» Task brief
Only the lines from the one containing "Task: Open address bar history dropdown" through the end of the data are wanted, reproduced exactly and without pictures.

#### Material shown

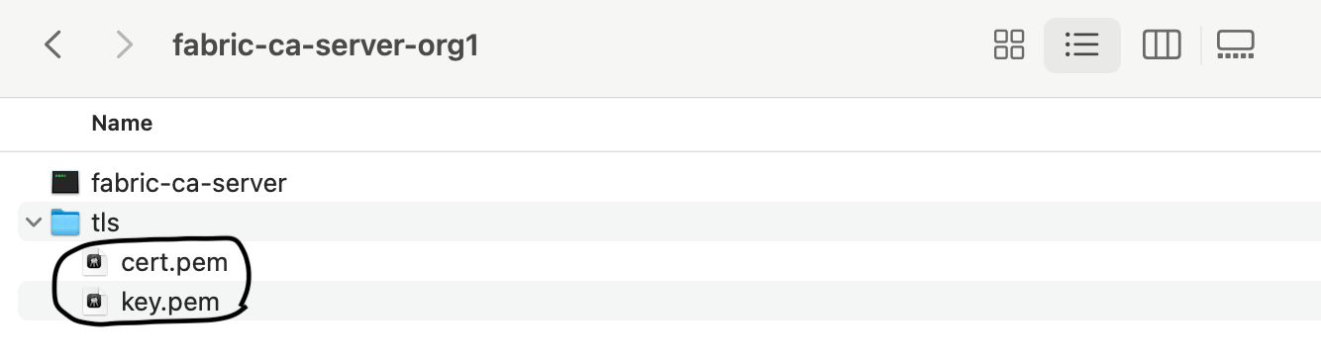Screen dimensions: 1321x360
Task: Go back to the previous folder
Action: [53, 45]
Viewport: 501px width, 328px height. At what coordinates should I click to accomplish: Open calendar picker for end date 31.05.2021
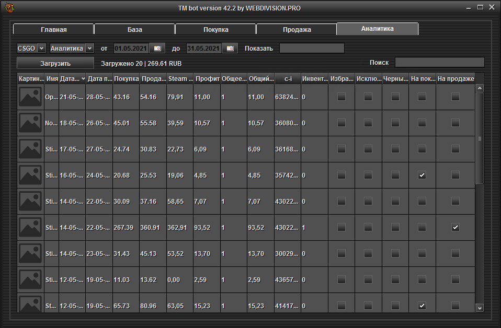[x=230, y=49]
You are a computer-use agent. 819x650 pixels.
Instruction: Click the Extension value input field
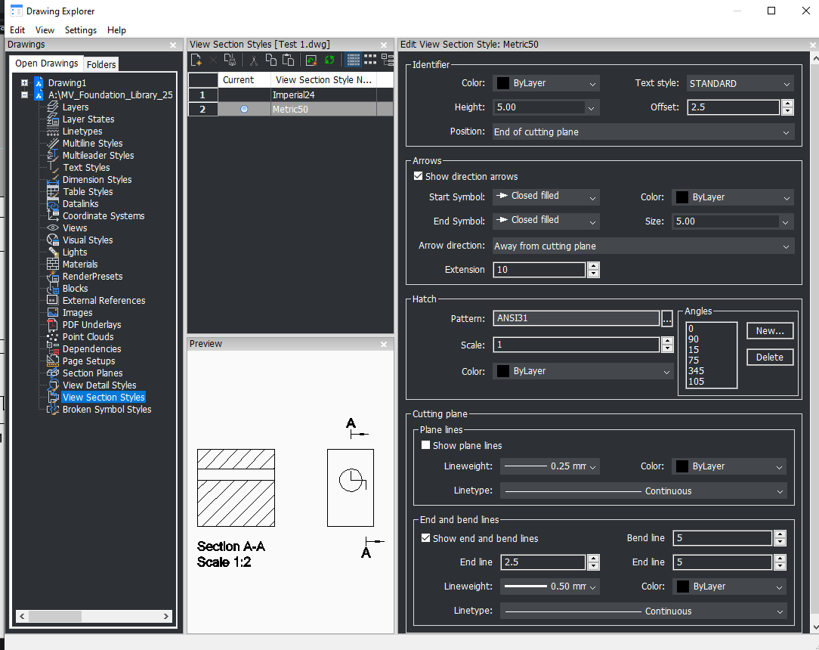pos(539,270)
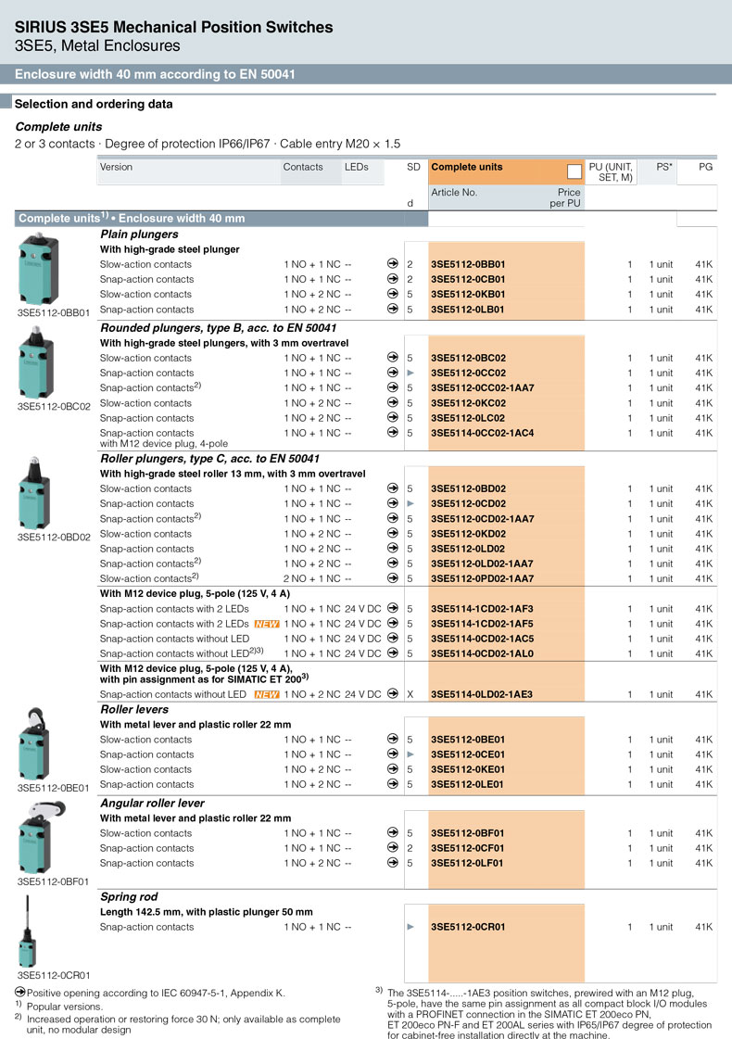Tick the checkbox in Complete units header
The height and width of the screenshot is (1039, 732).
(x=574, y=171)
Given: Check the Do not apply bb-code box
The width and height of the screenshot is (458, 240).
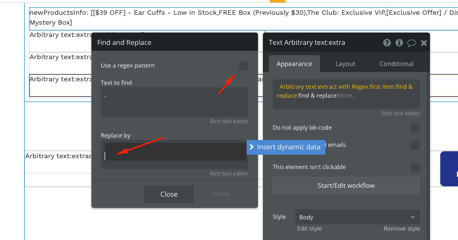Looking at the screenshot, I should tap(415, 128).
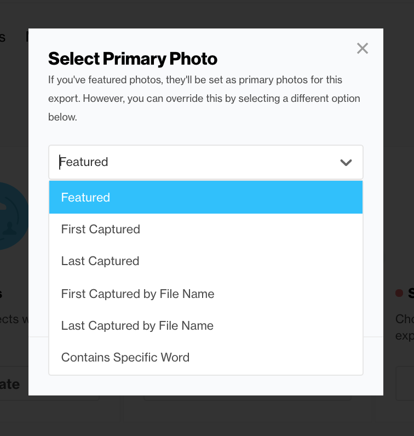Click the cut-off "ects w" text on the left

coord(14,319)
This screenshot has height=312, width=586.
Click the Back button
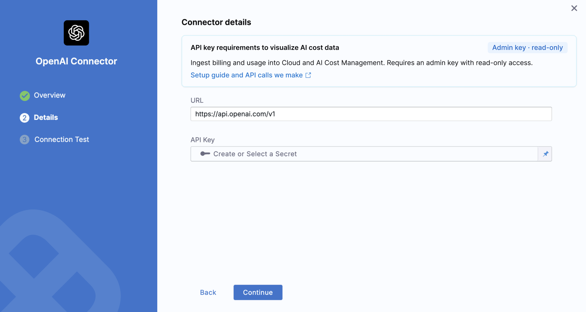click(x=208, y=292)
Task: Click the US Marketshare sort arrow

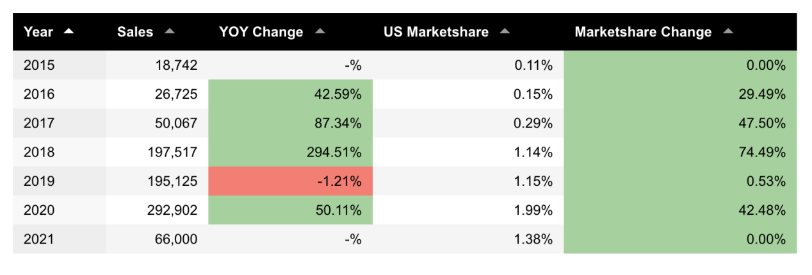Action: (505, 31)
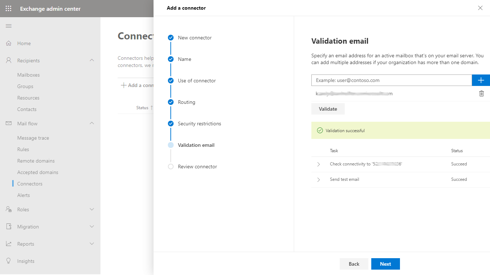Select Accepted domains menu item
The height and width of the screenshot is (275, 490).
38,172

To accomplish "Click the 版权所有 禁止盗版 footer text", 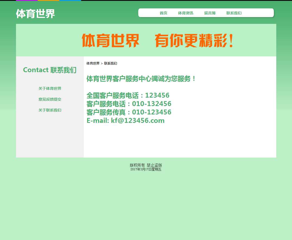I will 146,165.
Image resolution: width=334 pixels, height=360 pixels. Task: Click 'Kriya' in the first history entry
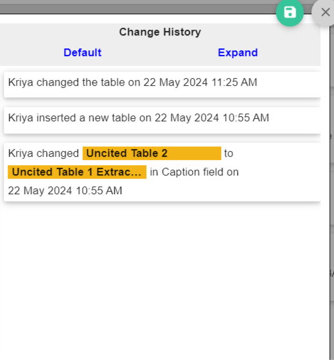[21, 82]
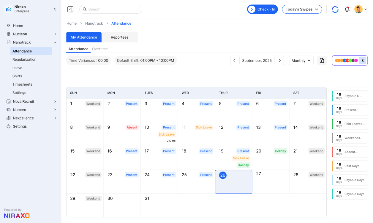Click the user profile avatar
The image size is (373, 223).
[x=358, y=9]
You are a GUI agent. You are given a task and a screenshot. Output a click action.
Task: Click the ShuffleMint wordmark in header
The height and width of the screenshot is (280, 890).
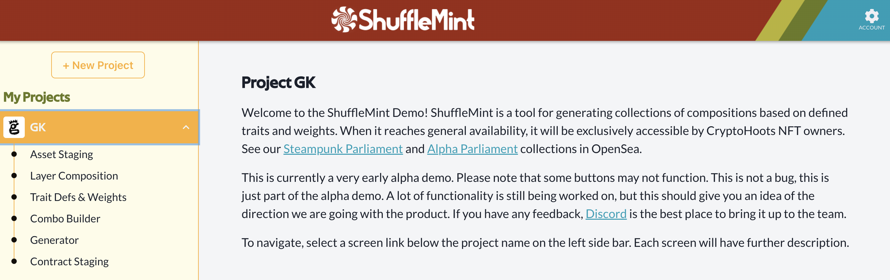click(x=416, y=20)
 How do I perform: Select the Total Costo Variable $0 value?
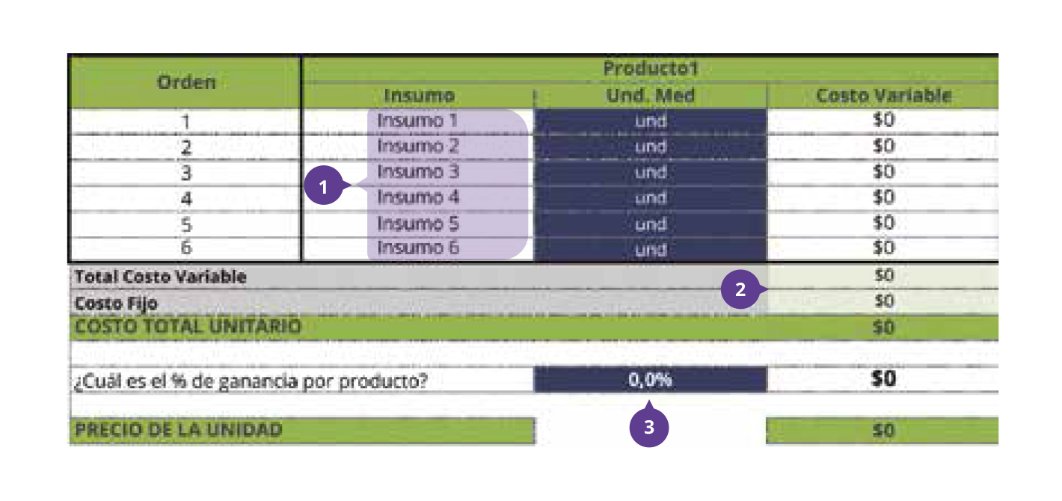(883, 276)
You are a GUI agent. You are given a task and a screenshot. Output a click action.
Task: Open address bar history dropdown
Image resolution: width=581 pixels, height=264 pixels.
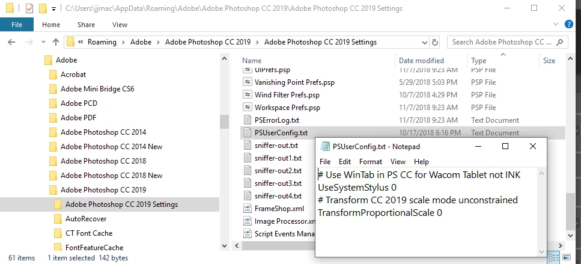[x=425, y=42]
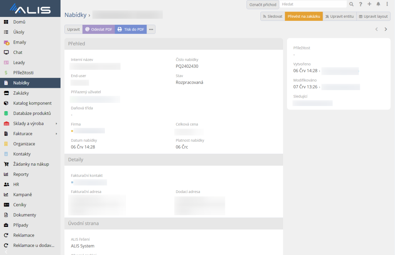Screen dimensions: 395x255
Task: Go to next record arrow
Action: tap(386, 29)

########

» Written response
Task: Open address bar history dropdown
Image resolution: width=581 pixels, height=264 pixels.
[x=425, y=42]
Screen dimensions: 395x255
Task: Go to next record arrow
Action: tap(386, 29)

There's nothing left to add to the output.